Subject: Re: Vector bundles
Date: Fri, 25 Jun 1999 05:56:21 GMT
Newsgroups: sci.math
Tc Hughes1 wrote in message
<19990625001919.08063.00001447@ng-fs1.aol.com>...
>Can someone please explain to me what vector and tensor bundles are? Any help
>would be much appreciated! Thanx in advance!
>-Taylor
The vector bundle on a manifold M is just the collection of vectors on M.
It is endowed with a differentiable structure. In a coordinate neighborhood
U, it just looks like UxR^n, but the global structure might be nontrivial.
To see how the structure arises, first note that the vector bundle in R^n is
R^2n, since there is a canonical isomorphism between all the tangent spaces.
Furthermore, diffeomorphisms give you isomorphisms in the tangent spaces.
So from a coordinate function, you obtain a bijective mapping that sends
vectors in R^n to vectors in a coordinate neighborhood of the manifold.
This is a coordinate function for TM.
Note that M is embedded in TM. The mapping i(p) = 0 (the zero vector at p)
gives you that. Also, a vector field on M is a differentiable mapping
v:M->TM which satisfies P(v(p)) = p, where P is the projection from TM onto
M.
==============================================================================
From: Robin Chapman
Subject: Re: Vector bundles
Date: Fri, 25 Jun 1999 07:52:04 GMT
Newsgroups: sci.math
In article ,
"Chuck Cadman" wrote:
>
> Tc Hughes1 wrote in message
> <19990625001919.08063.00001447@ng-fs1.aol.com>...
> >Can someone please explain to me what vector and tensor bundles are? Any
> help
> >would be much appreciated! Thanx in advance!
> >-Taylor
>
> The vector bundle on a manifold M is just the collection of vectors on M.

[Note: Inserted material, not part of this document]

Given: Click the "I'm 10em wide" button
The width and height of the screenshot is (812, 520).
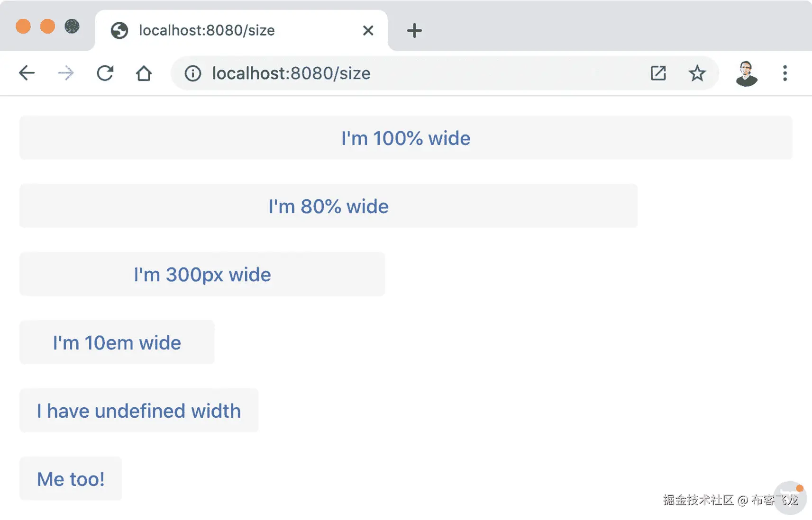Looking at the screenshot, I should tap(117, 342).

You mean the tangent bundle on M.
> It is endowed with a differentiable structure. In a coordinate neighborhood
> U, it just looks like UxR^n, but the global structure might be nontrivial.

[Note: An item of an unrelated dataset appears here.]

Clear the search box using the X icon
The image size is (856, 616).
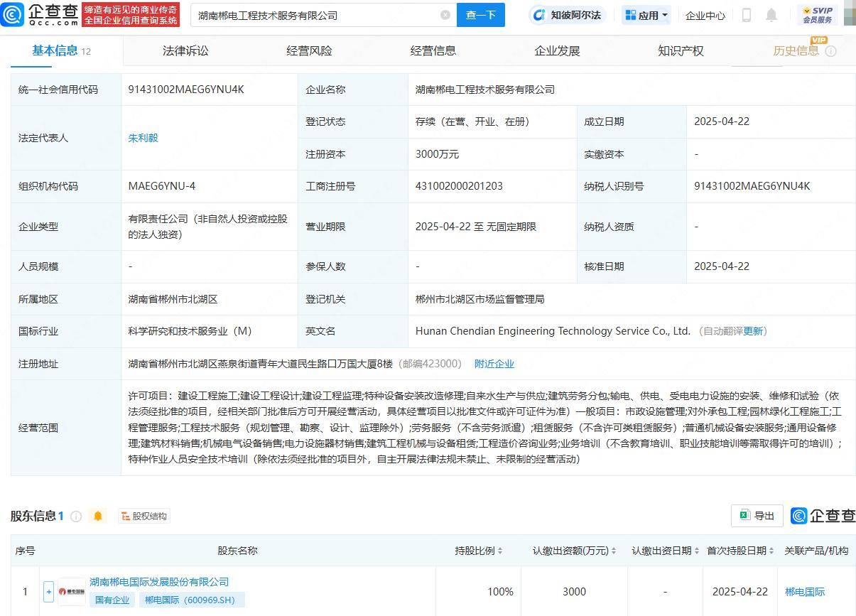point(445,14)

> To see how the structure arises, first note that the vector bundle in R^n is
> R^2n, since there is a canonical isomorphism between all the tangent spaces.

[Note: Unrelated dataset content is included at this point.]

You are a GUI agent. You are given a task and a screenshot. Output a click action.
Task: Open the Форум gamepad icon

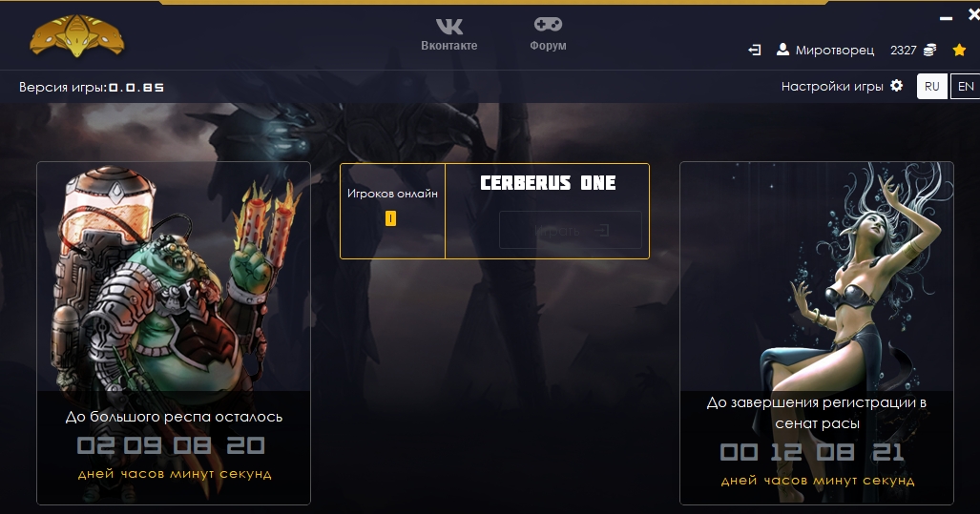[x=548, y=25]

> Furthermore, diffeomorphisms give you isomorphisms in the tangent spaces.
> So from a coordinate function, you obtain a bijective mapping that sends
> vectors in R^n to vectors in a coordinate neighborhood of the manifold.
> This is a coordinate function for TM.
>
> Note that M is embedded in TM. The mapping i(p) = 0 (the zero vector at p)
> gives you that. Also, a vector field on M is a differentiable mapping
> v:M->TM which satisfies P(v(p)) = p, where P is the projection from TM onto
> M.
>
The tangent bundle on a smooth manifold is just one of many examples of
vector bundles. Essentially a vector bundle over a topolgical space X
is an assignement of a vector space V_x to each point x of X such
that the V_x "vary continously". What this means is that the disjoint
union V of the V_x is given a topology which satisfies various
conditions which I'm too lazy to list. When one has vector bundles
V and W on a space X one can construct others by vector space
operations. Important cases are the dual V* of V defined by letting
V*_x be the dual space of V_x and the tensor product V (x) W
defined by letting (V (x) W)_x = V_x (x) W_x. [Here (x) denotes the
multiplication sign in a circle].
In manifold theory the dual of the tangent bundle TM is the cotangent
bundle T*M. Taking tensor products of copies of TM and T*M yield
"tensor bundles" which are widely used in physics. The physicists
have developed a gruesome notation for elements of these bundles
with multiple subscripts and superscripts. They also call elements
of the tangent and cotangent bundles contravariant and covariant
vectors, but I cannot remember which is which :-(
Taking alternating powers of the cotangent bundle yields the bundles
of differential forms. These are important in topology as they yield
a cochain complex whose cohomology groups are topological invariants
of the manifold.
--
Robin Chapman
http://www.maths.ex.ac.uk/~rjc/rjc.html
"They did not have proper palms at home in Exeter."